EXERCISE> Your answer should be the exact lines of the data below from the one containing "This screenshot has" through the one containing "The image size is (980, 450)."; please include nothing else.

RECORDS>
☆ ☆ ☆ ☆ ☆ ☆ ☆
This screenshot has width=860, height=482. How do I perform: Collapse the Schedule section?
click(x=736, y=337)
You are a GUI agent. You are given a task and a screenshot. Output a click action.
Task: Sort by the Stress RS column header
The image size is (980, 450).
☆ ☆ ☆ ☆ ☆ ☆ ☆
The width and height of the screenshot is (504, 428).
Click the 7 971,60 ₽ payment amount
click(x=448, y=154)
☆ ☆ ☆ ☆ ☆ ☆ ☆
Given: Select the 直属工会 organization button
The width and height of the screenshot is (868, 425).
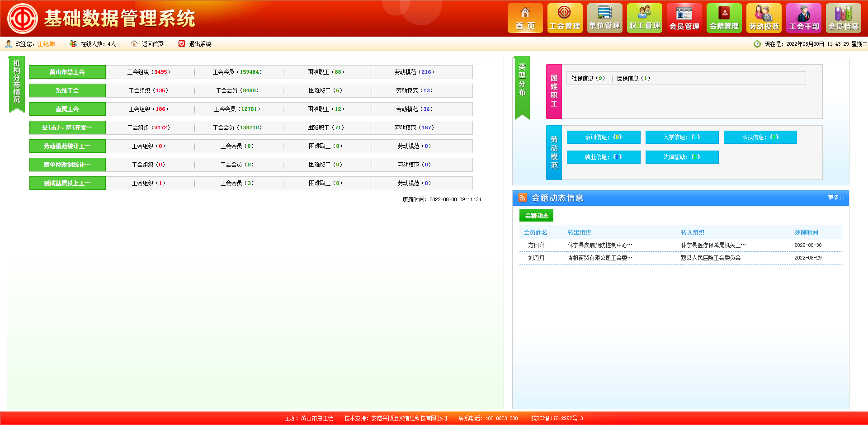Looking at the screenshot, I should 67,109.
☆ ☆ ☆ ☆ ☆ ☆ ☆
RESPONSE TO THE EXERCISE>
This screenshot has width=860, height=482. How do I perform: Collapse the Schedule section?
click(x=736, y=337)
You are a GUI agent. You are given a task and a screenshot. Output a click action.
Task: Sort by the Stress RS column header
The image size is (980, 450).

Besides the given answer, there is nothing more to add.